More commonly, we talk about side effects, which may include nausea, vomiting, sore throat, drowsiness, short-term memory disturbances, and abnormalities in the respiratory or circulatory system. These side effects can vary depending on the patient and the extent of the procedure. Furthermore, some individuals may experience the side effects of anesthesia for several hours or days after the surgery, such as weakness, dizziness, or concentration problems. However, most patients return to full functionality in a relatively short time.

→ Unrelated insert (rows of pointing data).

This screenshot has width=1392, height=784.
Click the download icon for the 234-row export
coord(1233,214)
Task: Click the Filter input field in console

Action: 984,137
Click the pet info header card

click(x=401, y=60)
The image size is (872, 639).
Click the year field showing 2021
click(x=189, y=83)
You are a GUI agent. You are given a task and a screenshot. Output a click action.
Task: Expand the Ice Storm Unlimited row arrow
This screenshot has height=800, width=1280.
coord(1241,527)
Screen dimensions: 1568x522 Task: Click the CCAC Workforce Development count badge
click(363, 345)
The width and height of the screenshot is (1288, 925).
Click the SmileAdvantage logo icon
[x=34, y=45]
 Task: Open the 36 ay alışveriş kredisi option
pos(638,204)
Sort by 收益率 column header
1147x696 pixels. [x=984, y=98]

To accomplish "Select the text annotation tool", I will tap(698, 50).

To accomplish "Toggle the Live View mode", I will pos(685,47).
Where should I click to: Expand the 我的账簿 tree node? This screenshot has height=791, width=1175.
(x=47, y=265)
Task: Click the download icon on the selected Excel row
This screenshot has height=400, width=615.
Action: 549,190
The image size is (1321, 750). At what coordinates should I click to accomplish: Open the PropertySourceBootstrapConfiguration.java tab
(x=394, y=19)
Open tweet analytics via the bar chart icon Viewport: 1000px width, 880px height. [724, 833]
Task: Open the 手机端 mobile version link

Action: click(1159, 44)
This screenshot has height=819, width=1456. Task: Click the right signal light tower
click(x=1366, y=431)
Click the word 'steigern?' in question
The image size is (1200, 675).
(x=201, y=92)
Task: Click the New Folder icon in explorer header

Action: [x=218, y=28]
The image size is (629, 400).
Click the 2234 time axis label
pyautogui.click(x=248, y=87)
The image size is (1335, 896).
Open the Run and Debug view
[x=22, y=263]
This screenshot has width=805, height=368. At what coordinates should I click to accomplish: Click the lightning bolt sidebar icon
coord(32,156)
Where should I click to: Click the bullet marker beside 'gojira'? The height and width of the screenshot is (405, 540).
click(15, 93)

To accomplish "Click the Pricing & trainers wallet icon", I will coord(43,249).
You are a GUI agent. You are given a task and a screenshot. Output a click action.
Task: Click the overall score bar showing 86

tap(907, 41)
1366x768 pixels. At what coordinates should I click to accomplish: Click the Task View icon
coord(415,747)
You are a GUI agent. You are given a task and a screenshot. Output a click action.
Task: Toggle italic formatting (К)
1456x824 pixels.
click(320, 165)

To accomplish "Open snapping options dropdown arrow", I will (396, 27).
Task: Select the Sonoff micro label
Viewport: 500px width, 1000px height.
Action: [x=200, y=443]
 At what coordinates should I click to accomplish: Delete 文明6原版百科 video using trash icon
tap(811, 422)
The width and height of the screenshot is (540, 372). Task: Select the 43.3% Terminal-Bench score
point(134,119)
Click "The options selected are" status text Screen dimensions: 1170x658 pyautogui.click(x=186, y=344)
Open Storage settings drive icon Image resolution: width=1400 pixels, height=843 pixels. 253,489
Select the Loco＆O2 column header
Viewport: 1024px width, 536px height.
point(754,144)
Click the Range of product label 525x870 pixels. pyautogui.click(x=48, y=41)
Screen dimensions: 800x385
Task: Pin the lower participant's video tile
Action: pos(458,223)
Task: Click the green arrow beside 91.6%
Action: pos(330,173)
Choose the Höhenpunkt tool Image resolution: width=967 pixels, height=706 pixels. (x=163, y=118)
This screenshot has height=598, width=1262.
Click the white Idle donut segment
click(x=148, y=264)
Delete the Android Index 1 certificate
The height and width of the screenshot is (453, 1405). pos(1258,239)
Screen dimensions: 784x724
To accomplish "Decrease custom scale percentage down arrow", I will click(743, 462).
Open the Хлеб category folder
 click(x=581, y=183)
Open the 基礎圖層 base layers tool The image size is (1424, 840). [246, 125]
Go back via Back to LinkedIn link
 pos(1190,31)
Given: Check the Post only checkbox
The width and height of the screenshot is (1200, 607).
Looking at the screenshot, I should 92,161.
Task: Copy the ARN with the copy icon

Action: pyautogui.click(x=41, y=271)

Throughout the entire anesthesia process, the patient is under constant care of an anesthesiologist and a nurse anesthetist who monitor all vital signs. Anesthesia has a certain impact on the human body, but it is a fully controlled process to avoid any permanent harm to the patient’s health. Current anesthesia methods are advanced enough not to cause any distant, negative effects, although they cannot be completely ruled out. However, in cases of increased risk – for example, due to the patient’s health condition – the specialist always makes the decision that is the safest choice.
General anesthesia is an extremely important medical procedure that allows for the safe and painless performance of complex surgical procedures. Modern methods and agents used in general anesthesia are highly advanced, resulting in very rare complications, with the benefits outweighing potential harm. Patients can rest assured that they are in good hands, and the medical team will do everything to ensure their safety and comfort during the surgery.